#### TASK A:
In the forum thread below on multithreaded HDF5 reading, rewrite the paragraph that begins "Yes, you can." as a short bulleted list that keeps its main facts.
#### TASK B:
In the forum thread below on multithreaded HDF5 reading, what does the first poster say the --enable-threading flag essentially does?

#### SELECTION:
****************

Can i Multithread reading over different datasets or different chunks of a dataset?

spiros.tsalikis · May 11, 2025, 6:40pm

Can i Multithread the reading of different datasets or different chunks of a dataset?

It’s my first time using hdf5, i wrote a working sequential reader, but i am trying to get some better performance by at least letting the de-compression utilize the many threads of my computer.

So, is it possible to actually multithread reading? I don’t want the --enable-threading flag which essentially makes it sequential.

gheber · May 12, 2025, 1:28pm

Yes, you can. While not recommended for beginners, there are HDF5 library functions to get the data offset in the file (contiguous layout) or the chunk locations (chunked layout). Just retrieve those and dispatch threads doing preads of the appropriate sizes and lengths. Beware of datatype conversions, filters, etc., but you have total control.

G.

spiros.tsalikis · May 12, 2025, 2:41pm

I tried this:

//----------------------------------------------------------------------------
struct H5DReadArray
{
  template <typename ArrayType>
  void operator()(ArrayType* array, hid_t arrayId, hid_t memType, bool& success)
  {
    success = H5Dread(arrayId, memType, H5S_ALL, H5S_ALL, H5P_DEFAULT, array->GetPointer(0)) >= 0;
  }
};

//----------------------------------------------------------------------------
std::vector<vtkSmartPointer<vtkDataArray>> ReadArrays(vtkSR3Reader* reader, hid_t fileId,
  const std::vector<std::string>& arraysToRead,
  const std::map<std::string, std::string>& acronymToName)
{
  std::vector<vtkSmartPointer<vtkDataArray>> arrays(arraysToRead.size(), nullptr);

  auto readArrays = [&](vtkIdType begin, vtkIdType end)
  {
    for (vtkIdType i = begin; i < end; ++i)
    {
      const auto& path = arraysToRead[i];
      // Open the dataset
      vtkHDF::ScopedH5DHandle arrayId = H5Dopen(fileId, path.c_str());
      if (arrayId < 0)

****************

#### DATASET ROWS:

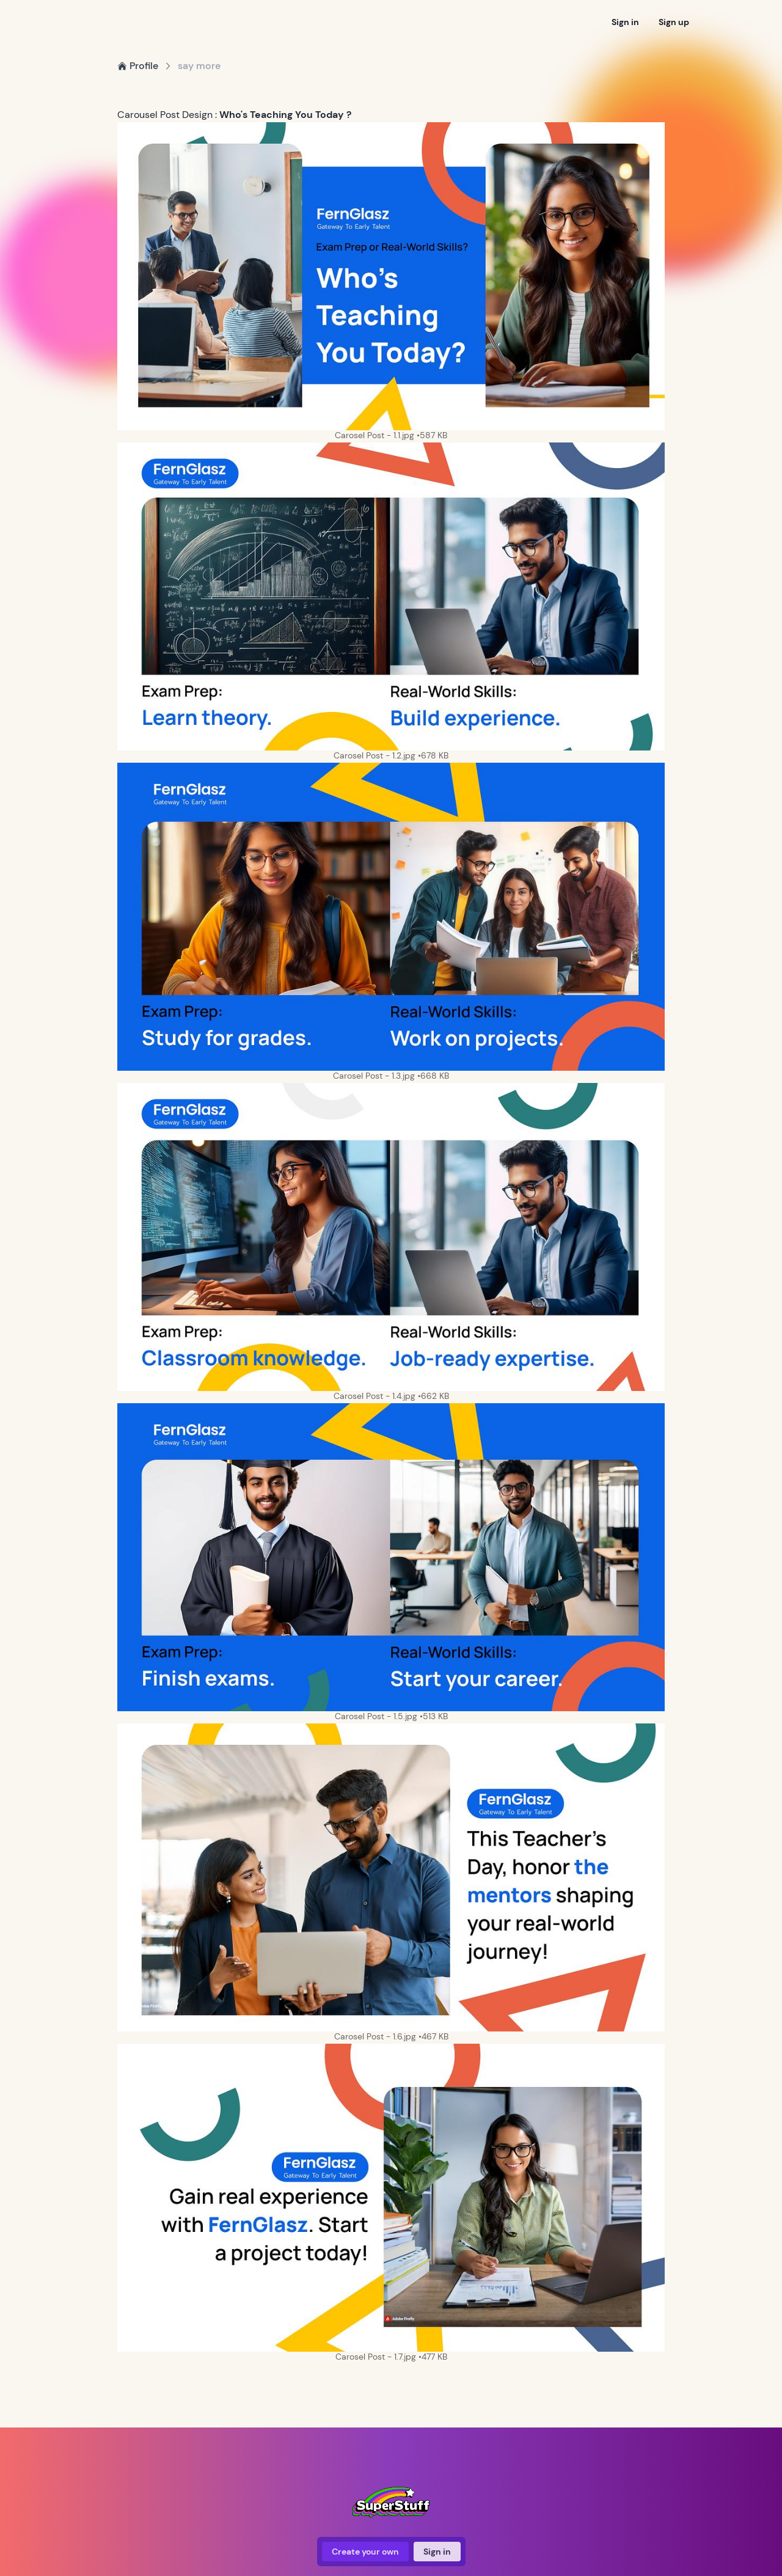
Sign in (625, 22)
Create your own (365, 2551)
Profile (137, 65)
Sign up (674, 22)
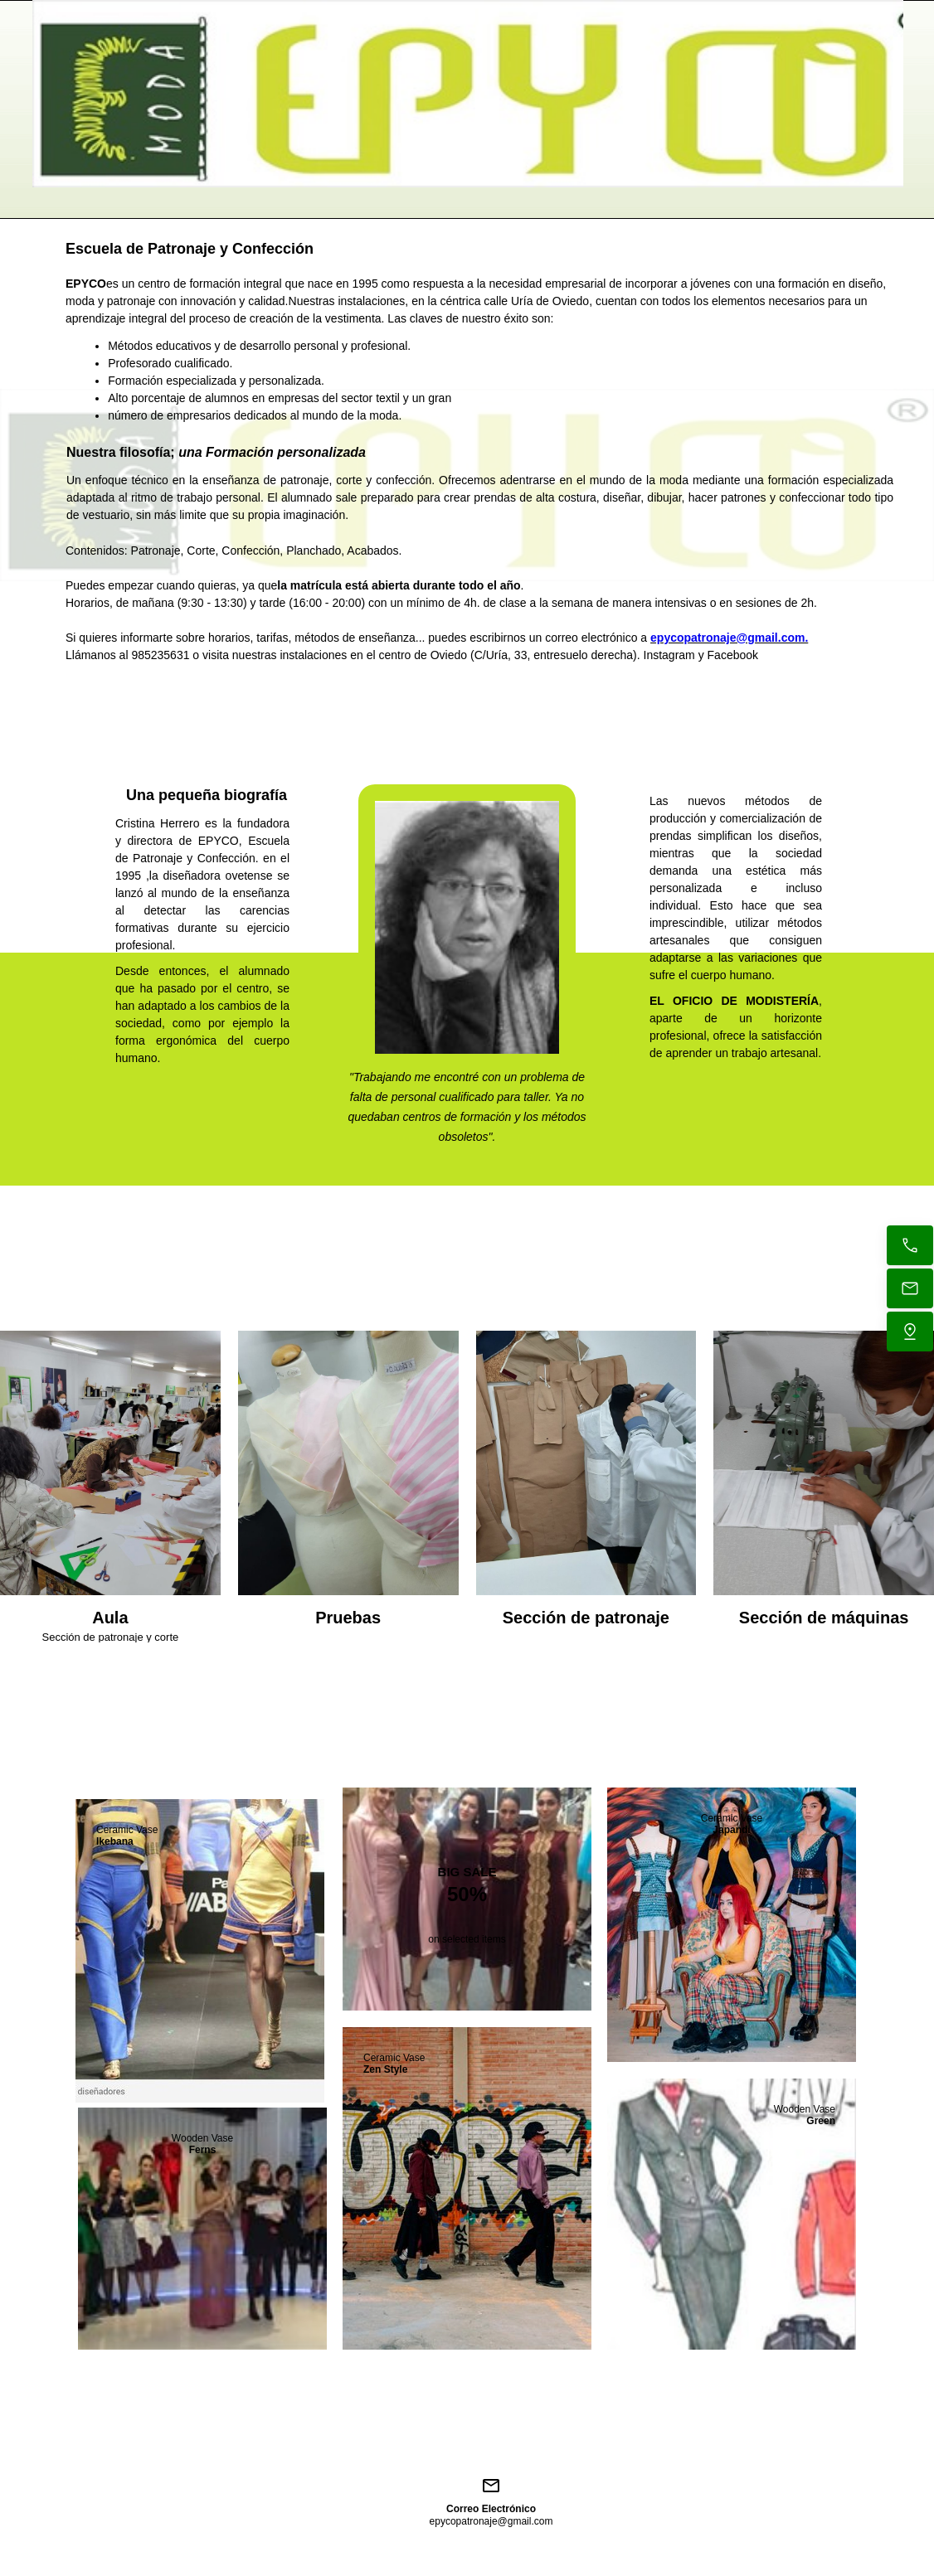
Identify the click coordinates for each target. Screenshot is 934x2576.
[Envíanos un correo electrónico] (910, 1288)
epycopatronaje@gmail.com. (729, 637)
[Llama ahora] (910, 1245)
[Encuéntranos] (910, 1331)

****************

#### TASK RESPONSE A:
- Multithreaded reading is possible, though not recommended for beginners.
- HDF5 library functions can give the data offset in the file (contiguous layout) or the chunk locations (chunked layout).
- Retrieve those and dispatch threads that do preads of the appropriate sizes and lengths.
- Watch out for datatype conversions, filters, and similar issues. This approach gives total control.

#### TASK RESPONSE B:
It essentially makes reading sequential.